++++ DATA LINES ++++
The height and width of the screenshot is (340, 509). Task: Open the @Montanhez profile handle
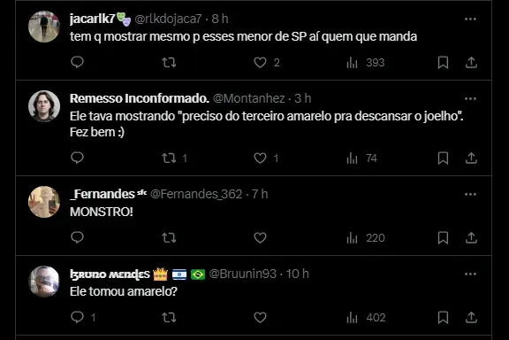click(x=249, y=98)
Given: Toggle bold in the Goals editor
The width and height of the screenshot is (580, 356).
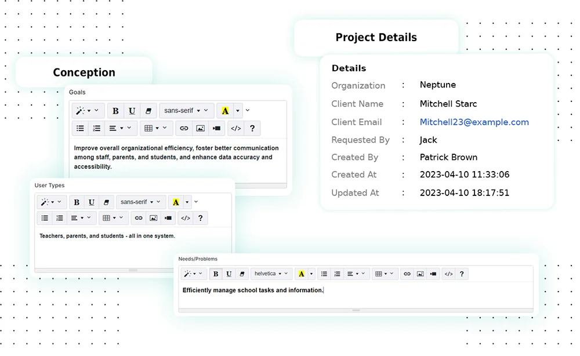Looking at the screenshot, I should pyautogui.click(x=115, y=111).
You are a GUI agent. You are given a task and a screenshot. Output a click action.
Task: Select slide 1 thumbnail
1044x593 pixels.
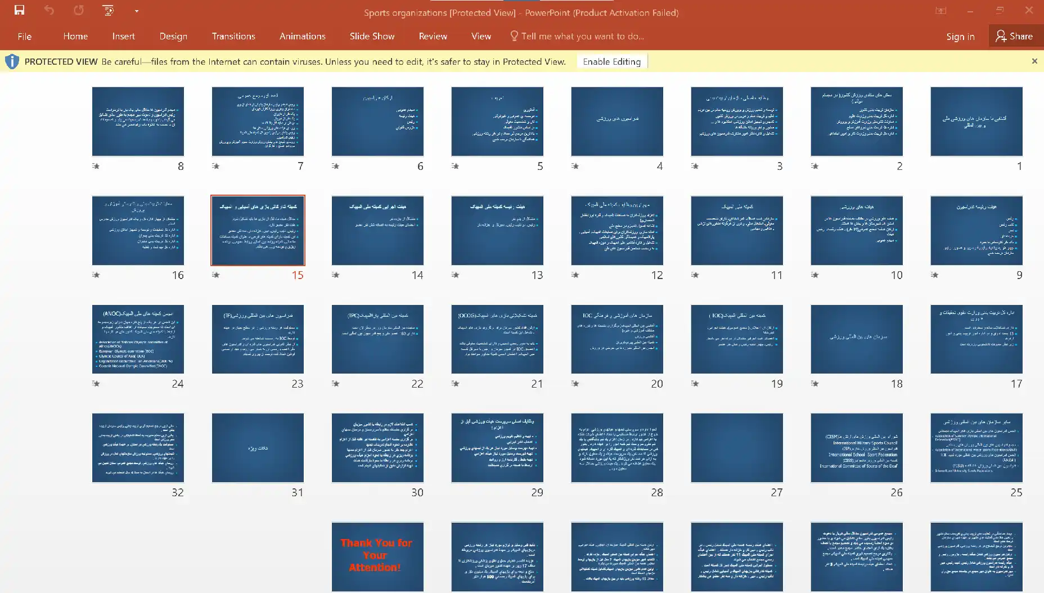point(976,122)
++++
WRITTEN PROBLEM
Switch "thumbnail" to "preview" in the items above and give them again with everything else unchanged. Leave the pictures out.

ANSWER
The height and width of the screenshot is (340, 509). Task: Open the @Montanhez profile handle
click(x=249, y=98)
Given: Toggle bold in the Goals editor
The width and height of the screenshot is (580, 356).
Looking at the screenshot, I should pyautogui.click(x=115, y=111).
You are a GUI agent. You are given a task and a screenshot. Output a click action.
Task: Select slide 1 preview
1044x593 pixels.
point(976,122)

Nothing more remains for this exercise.